(Text and item location entries)
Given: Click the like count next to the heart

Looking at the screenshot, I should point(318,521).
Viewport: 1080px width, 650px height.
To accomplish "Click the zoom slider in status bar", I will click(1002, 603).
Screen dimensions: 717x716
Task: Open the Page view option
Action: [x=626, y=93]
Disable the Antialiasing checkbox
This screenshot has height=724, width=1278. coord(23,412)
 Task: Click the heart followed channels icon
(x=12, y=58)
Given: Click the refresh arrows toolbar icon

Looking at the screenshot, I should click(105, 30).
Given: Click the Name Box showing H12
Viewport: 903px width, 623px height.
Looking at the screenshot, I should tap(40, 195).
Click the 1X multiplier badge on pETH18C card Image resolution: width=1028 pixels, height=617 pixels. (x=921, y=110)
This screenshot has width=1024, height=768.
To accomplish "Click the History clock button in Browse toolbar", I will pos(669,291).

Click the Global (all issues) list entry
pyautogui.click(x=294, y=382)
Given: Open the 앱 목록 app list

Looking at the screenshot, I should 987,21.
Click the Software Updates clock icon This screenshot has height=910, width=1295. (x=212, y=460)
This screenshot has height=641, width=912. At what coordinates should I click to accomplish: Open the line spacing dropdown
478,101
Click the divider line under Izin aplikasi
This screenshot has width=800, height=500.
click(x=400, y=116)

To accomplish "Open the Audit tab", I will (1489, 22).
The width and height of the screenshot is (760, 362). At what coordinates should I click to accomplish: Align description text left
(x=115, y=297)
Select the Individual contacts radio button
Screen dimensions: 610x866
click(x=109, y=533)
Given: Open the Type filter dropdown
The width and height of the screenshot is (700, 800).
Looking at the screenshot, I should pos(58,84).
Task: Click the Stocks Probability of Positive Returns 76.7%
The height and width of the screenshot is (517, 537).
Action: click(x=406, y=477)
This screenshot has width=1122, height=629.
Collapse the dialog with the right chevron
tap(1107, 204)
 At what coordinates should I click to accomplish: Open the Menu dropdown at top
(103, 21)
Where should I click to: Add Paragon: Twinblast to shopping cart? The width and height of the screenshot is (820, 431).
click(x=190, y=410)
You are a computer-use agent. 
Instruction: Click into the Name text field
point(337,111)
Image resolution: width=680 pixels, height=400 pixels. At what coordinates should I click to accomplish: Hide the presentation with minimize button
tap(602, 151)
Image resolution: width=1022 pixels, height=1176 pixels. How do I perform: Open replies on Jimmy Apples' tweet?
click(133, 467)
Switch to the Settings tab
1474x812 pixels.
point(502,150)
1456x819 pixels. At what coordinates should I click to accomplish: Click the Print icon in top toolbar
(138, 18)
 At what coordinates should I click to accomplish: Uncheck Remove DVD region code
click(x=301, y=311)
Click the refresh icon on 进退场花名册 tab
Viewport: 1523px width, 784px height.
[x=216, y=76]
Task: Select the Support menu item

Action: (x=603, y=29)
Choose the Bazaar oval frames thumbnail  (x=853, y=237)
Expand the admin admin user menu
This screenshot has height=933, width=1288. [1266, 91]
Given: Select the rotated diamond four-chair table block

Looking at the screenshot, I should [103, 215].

- TASK DIRECTIONS -
Copy out, unchanged, every line from the one containing "Switch to the Settings tab" down to the one containing "click(x=301, y=311)", including both.

- RESULT -
Switch to the Settings tab
1474x812 pixels.
point(502,150)
1456x819 pixels. At what coordinates should I click to accomplish: Click the Print icon in top toolbar
(138, 18)
 At what coordinates should I click to accomplish: Uncheck Remove DVD region code
click(x=301, y=311)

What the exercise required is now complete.